22/08/2026
Perché la psicomotricità relazionale è ancora così fraintesa? 🤔
Ancora oggi la si confonde continuamente con lo sport o la ginnastica, senza riconoscerne il vero valore. Questo non toglie importanza alle altre discipline, ma è fondamentale dare a ciascuna il proprio campo specifico e valorizzare i professionisti che vi operano.
La psicomotricità si spinge ben oltre il semplice movimento.
Attraverso il gioco spontaneo, mette al centro il corpo del bambino come:
✨ Mezzo di comunicazione e manifestazione del proprio essere al mondo.
🗺️ Via per esplorare lo spazio, il tempo, i propri limiti e l’altro.
🎭 Spazio protetto per esprimere emozioni profonde, dalle paure alla rabbia, fino al piacere.

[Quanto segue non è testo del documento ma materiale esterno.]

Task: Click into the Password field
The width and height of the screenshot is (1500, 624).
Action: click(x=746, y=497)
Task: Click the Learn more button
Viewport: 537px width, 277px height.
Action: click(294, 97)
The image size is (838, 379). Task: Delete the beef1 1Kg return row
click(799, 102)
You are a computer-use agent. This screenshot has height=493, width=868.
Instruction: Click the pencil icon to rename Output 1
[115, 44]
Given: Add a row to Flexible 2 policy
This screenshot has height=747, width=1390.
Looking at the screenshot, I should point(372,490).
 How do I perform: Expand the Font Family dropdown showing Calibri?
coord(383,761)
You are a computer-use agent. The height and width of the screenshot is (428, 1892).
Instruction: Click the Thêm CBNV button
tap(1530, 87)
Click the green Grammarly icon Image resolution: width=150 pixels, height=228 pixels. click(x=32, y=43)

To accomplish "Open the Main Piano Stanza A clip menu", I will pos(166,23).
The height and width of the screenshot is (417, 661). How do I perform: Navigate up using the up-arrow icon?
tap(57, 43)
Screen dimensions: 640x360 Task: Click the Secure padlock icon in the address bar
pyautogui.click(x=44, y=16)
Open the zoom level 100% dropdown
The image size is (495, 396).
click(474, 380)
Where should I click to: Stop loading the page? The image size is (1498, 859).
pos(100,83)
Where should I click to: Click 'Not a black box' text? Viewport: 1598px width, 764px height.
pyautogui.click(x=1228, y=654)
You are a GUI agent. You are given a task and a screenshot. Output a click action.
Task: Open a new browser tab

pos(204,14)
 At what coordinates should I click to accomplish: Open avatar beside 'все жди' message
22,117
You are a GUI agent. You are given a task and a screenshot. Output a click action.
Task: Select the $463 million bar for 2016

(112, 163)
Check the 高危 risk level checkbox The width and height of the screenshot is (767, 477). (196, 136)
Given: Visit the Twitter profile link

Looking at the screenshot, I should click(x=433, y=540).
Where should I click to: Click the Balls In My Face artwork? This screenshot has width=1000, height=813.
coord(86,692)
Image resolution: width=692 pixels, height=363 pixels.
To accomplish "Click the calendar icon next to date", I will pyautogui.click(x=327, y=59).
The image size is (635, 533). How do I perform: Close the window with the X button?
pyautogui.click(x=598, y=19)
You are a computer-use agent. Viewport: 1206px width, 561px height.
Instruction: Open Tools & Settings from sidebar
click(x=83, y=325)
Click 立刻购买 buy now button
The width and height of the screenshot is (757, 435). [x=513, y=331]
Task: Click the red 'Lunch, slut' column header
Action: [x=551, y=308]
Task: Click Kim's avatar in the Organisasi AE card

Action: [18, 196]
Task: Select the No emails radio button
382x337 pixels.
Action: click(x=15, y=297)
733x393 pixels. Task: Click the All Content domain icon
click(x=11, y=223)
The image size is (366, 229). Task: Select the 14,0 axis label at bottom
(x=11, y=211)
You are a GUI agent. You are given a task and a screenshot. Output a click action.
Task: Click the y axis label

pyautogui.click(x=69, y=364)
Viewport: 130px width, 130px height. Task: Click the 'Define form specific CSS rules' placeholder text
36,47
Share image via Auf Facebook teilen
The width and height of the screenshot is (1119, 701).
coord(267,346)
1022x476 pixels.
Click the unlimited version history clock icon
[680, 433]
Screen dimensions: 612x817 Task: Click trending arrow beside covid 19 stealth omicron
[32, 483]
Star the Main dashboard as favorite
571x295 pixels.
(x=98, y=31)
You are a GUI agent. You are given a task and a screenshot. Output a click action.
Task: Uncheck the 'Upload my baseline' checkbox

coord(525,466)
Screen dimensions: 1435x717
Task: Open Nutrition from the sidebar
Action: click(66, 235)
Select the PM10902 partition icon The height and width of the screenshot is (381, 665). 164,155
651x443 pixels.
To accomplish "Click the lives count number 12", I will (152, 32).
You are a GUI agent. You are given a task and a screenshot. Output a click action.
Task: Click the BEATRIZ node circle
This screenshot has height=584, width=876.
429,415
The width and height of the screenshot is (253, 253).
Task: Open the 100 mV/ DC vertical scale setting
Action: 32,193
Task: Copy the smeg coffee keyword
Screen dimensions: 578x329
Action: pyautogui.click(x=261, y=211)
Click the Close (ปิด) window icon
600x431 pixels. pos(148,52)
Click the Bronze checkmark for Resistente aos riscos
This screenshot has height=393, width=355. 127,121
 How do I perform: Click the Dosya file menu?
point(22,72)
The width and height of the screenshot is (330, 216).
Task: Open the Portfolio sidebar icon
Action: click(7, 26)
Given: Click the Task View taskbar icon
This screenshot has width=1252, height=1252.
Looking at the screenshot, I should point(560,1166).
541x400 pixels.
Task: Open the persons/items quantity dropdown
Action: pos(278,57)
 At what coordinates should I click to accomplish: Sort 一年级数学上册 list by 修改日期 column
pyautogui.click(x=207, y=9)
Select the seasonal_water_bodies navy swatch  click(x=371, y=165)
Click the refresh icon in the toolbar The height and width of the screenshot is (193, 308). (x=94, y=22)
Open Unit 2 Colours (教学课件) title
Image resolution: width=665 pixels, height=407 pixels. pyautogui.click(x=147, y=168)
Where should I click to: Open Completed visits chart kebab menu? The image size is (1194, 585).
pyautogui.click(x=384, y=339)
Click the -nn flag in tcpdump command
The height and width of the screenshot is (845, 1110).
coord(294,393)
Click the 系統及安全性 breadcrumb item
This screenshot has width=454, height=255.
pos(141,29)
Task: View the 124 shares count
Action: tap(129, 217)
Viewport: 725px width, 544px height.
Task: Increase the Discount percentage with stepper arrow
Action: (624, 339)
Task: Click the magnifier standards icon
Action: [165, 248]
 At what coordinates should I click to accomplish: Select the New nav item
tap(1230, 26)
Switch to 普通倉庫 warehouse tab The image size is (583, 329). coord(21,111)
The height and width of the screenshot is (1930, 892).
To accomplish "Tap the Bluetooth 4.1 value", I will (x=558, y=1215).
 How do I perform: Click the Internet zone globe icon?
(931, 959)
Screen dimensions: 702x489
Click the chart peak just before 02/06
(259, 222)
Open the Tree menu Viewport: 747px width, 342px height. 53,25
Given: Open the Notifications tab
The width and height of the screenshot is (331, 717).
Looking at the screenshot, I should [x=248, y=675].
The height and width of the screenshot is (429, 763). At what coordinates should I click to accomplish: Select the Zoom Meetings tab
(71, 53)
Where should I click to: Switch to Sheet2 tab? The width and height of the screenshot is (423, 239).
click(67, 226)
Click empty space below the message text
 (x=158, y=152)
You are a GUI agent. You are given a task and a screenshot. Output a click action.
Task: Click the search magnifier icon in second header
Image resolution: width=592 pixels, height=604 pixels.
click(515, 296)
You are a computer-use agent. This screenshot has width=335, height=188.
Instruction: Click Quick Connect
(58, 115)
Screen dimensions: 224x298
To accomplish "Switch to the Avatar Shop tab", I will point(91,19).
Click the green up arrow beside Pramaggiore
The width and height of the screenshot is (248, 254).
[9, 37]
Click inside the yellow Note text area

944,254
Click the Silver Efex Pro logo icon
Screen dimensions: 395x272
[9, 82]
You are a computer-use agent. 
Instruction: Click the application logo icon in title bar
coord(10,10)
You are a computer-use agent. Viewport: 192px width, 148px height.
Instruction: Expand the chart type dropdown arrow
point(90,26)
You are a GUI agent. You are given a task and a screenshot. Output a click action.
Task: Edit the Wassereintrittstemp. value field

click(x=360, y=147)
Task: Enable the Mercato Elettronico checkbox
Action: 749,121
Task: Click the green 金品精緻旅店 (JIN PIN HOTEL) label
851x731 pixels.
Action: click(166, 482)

Un approccio globale che sostiene lo sviluppo affettivo, relazionale e cognitivo, ponendo le basi per autonomia, autostima e creatività. Un percorso educativo e preventivo che, se necessario, può diventare un efficace intervento terapeutico.
📚 Consiglio di lettura: Se desideri approfondire questo approccio e scoprire l’importanza della psicomotricità relazionale, ti consiglio la lettura del libro “Mamme (e papà) in gioco” di Monica Cerra.
Uno spunto prezioso per comprendere davvero il mondo emotivo e corporeo dei bambini.